The target of The Red Roar is the Labour Party, or perhaps one should stress the party as it is right now: anything and everything that can be spun against the current leadership is thrown into the mix. Kicking anything Momentum is de rigueur. Any whiff of alleged anti-Semitism that can be dredged up will be dredged up. In other words, The Red Roar serves up the view of Labour that the right-leaning Press Establishment wants to see.
It has been put to me that The Red Roar is the product of those “disaffected Blairites” of recent legend, but I’m not so sure. The language is that used by the Tories and their press pals: the defeat of the Haringey Development Vehicle is referred to in terms that would be used by the Murdoch press, with anything deemed undesirable termed “Hard Left”, the term imported from Fox News Channel (fair and balanced my arse).
All the targets beloved of the perpetually thirsty Paul Staines and his rabble at the Guido Fawkes blog are present and correct: there are attacks on Haringey Councillors, Emily Thornberry, Emma Dent Coad (the old “sharing a platform” smear once more), Chris Williamson, Unite the union, Jon Lansman, John McDonnell, The Canary, The Skwawkbox, Len McCluskey, and of course Owen Jones.
A further parallel with The Great Guido is the occasional morsel of information about goings-on around Parliament. And then we come to an amateurish attempt to curry favour with the Murdoch press, “Canny Brooks outfoxes Guardian hacks at West End showing”.

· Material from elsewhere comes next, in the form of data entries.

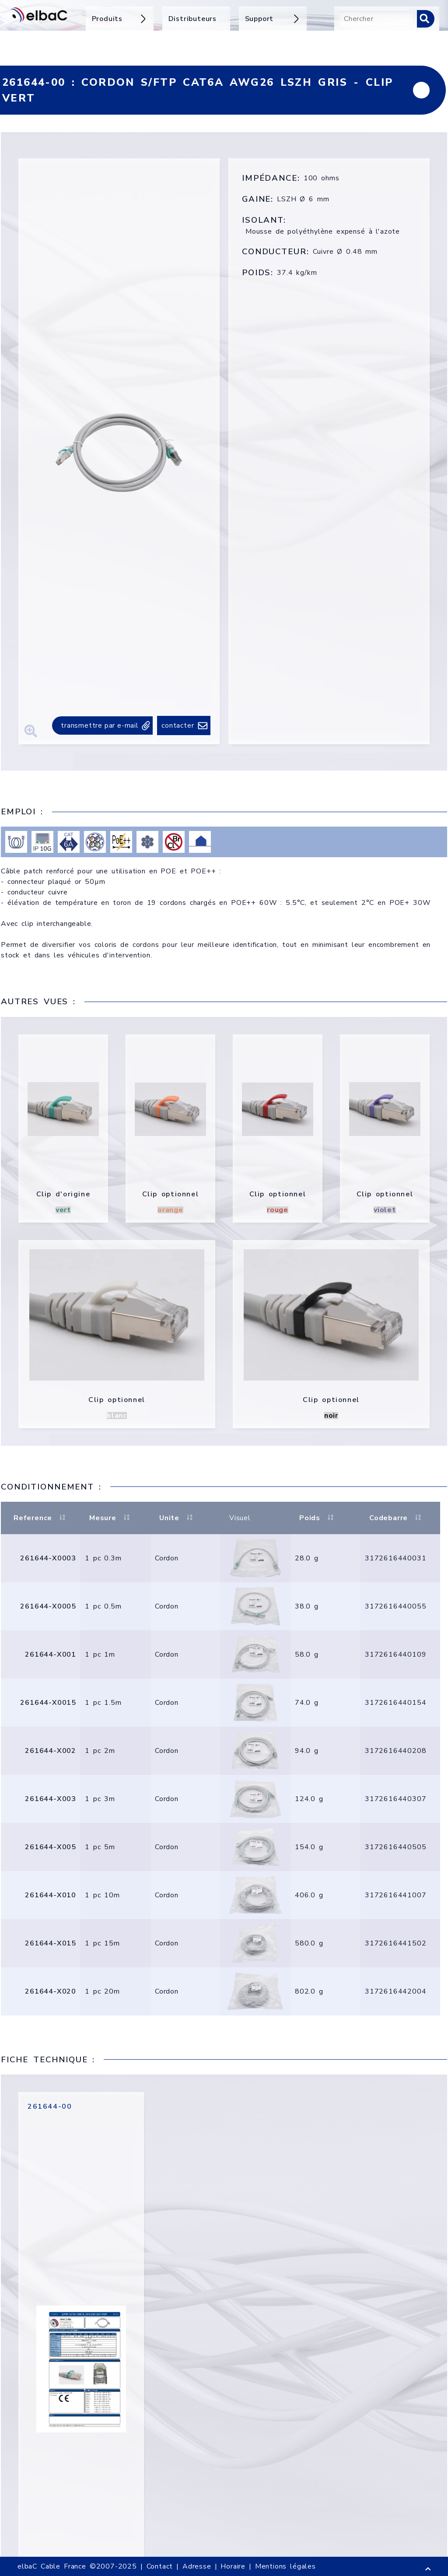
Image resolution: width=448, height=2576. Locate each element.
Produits (119, 19)
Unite (177, 1518)
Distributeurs (192, 19)
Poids (317, 1518)
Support (273, 19)
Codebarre (396, 1518)
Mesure (110, 1518)
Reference (41, 1518)
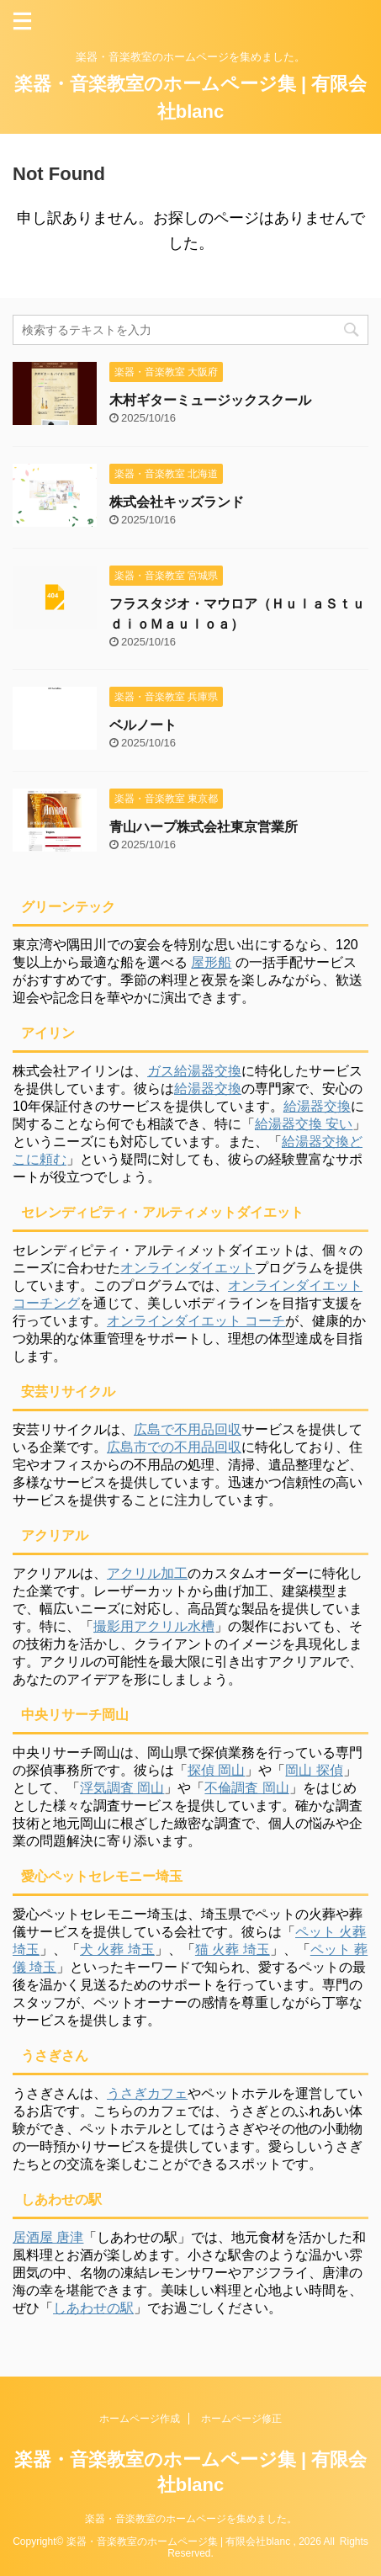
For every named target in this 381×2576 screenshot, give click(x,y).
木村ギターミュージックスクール (210, 400)
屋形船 (211, 962)
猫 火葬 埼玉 (232, 1949)
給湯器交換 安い (303, 1124)
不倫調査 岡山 (246, 1788)
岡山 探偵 (313, 1770)
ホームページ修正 (241, 2419)
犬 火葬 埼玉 (117, 1949)
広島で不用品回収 (187, 1429)
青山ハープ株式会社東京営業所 (203, 827)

This post tells “Politicos and hacks alike have been queuing up to see Ink, the play that chronicles the establishment of the Sun and the impact it had on the industry and the country … They include Rebekah Brooks, the former ‘Current [sic] Bun’ editor who now runs its parent company News UK. She attended the play at the Duke of York theatre, where she went unrecognised because her distinctive flame-red hair was pinned up”.
How The Red Roar came by this nugget is not told. But readers do get “She will have been delighted by the play’s relatively sympathetic portrayal of her boss and mentor Rupert Murdoch … But the same cannot be said of the group of senior Guardian contributors who saw the play the same night. They were even more aghast when they discovered Brooks had been present in the audience but they had failed to spot her”.

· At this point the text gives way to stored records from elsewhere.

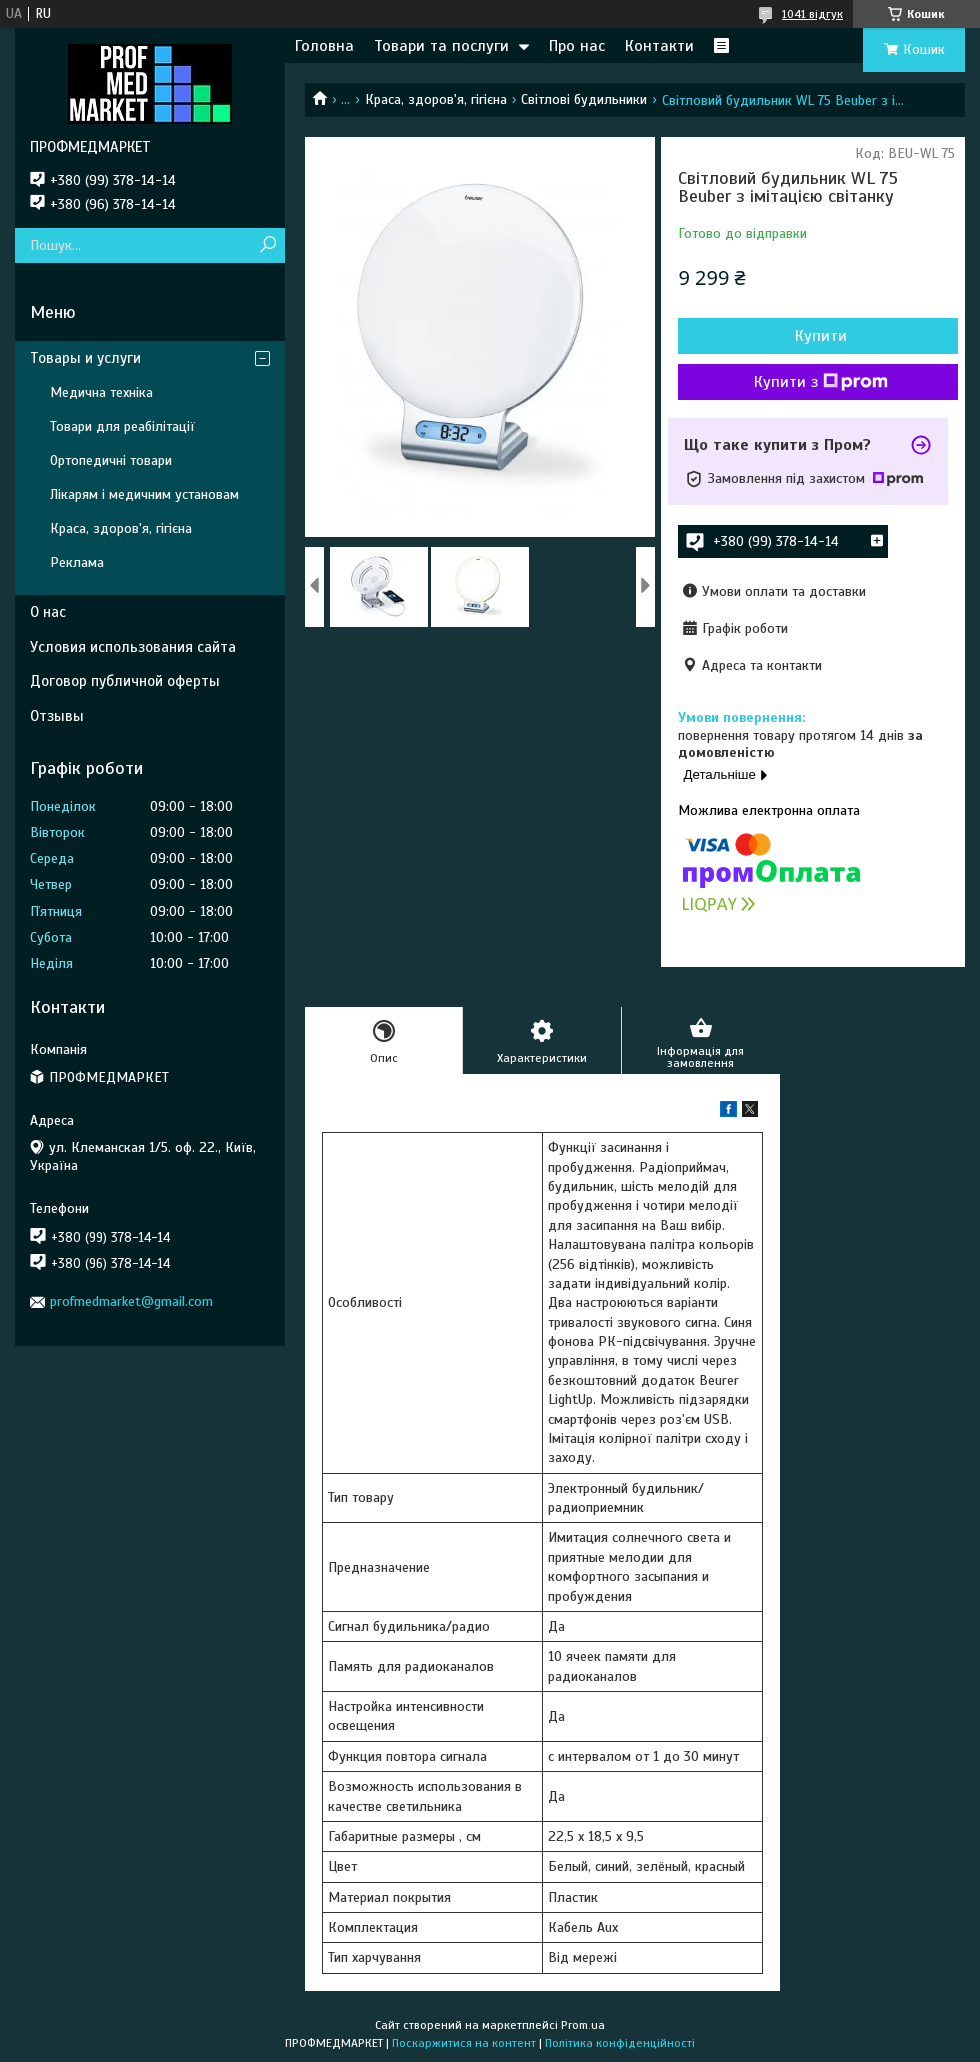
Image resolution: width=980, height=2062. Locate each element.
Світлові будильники (584, 99)
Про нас (577, 46)
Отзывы (57, 716)
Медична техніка (101, 392)
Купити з (821, 382)
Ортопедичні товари (111, 460)
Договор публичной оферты (125, 681)
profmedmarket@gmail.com (131, 1301)
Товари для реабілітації (122, 426)
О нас (48, 612)
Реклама (77, 562)
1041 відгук (812, 14)
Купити (821, 336)
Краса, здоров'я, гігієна (436, 99)
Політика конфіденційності (620, 2043)
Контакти (659, 46)
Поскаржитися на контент (464, 2043)
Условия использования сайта (133, 647)
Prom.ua (583, 2025)
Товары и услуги (85, 358)
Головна (324, 46)
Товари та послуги (441, 46)
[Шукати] (267, 245)
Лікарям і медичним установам (144, 494)
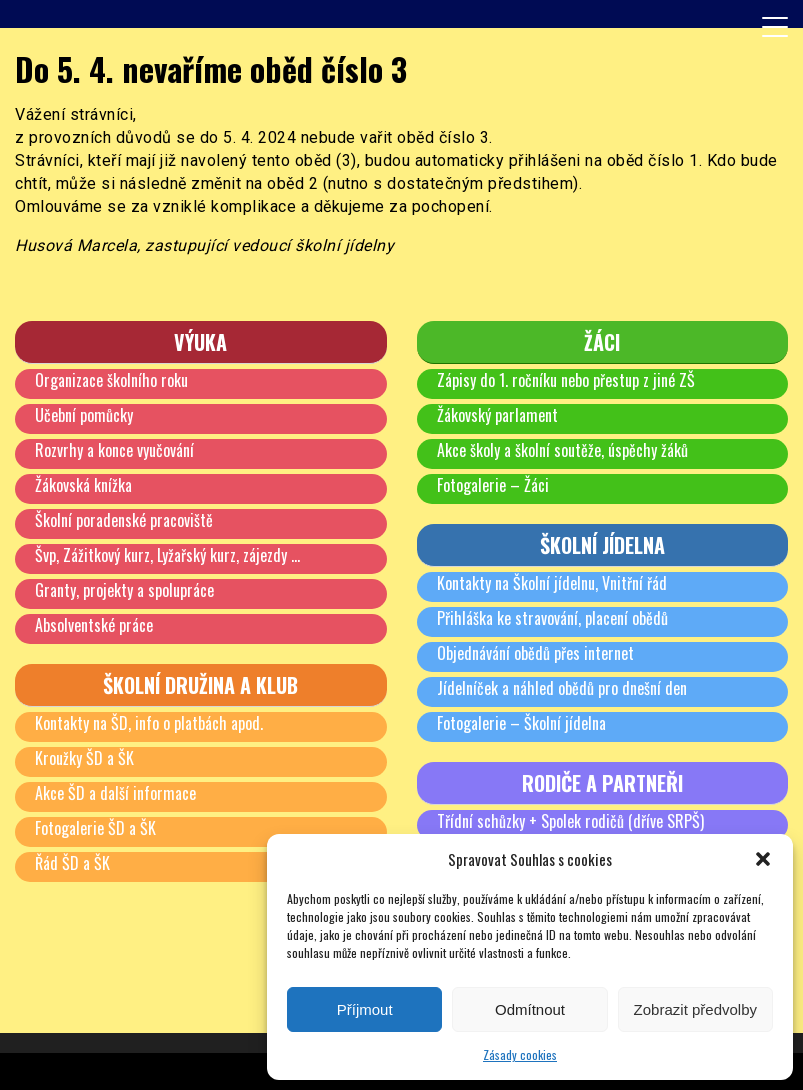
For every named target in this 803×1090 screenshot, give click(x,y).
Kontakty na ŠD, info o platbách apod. (149, 723)
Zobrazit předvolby (695, 1009)
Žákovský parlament (497, 415)
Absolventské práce (94, 625)
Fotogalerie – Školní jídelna (521, 723)
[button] (763, 859)
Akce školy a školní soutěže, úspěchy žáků (562, 450)
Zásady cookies (520, 1054)
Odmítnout (530, 1009)
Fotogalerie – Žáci (493, 485)
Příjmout (365, 1009)
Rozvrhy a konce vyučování (114, 450)
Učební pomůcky (84, 415)
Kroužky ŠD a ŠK (84, 758)
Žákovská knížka (83, 485)
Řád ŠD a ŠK (72, 863)
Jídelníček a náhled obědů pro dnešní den (562, 688)
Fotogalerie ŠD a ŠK (95, 828)
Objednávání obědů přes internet (535, 653)
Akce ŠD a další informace (115, 793)
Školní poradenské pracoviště (124, 520)
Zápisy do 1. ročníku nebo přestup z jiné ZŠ (566, 380)
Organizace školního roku (111, 380)
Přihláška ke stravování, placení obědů (552, 618)
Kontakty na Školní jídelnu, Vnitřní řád (552, 583)
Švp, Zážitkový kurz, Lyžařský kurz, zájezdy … (167, 555)
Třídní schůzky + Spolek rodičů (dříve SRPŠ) (570, 821)
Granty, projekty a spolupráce (124, 590)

Tee hee hee! Rebekah wonderful, invented Guardian people total and utter poo holes! But seriously, what is this, other than a desperate attempt to suck up to the Murdoch mafiosi? The Red Roar may not have any connection with The Great Guido or any other Tory misinformation purveyor, but it treads the same boards. The occasional swipe at Tories to maintain cover isn’t making it. It doesn’t work for the Fawkes rabble, either.
So who is behind The Red Roar? We’ll find out - sooner or later.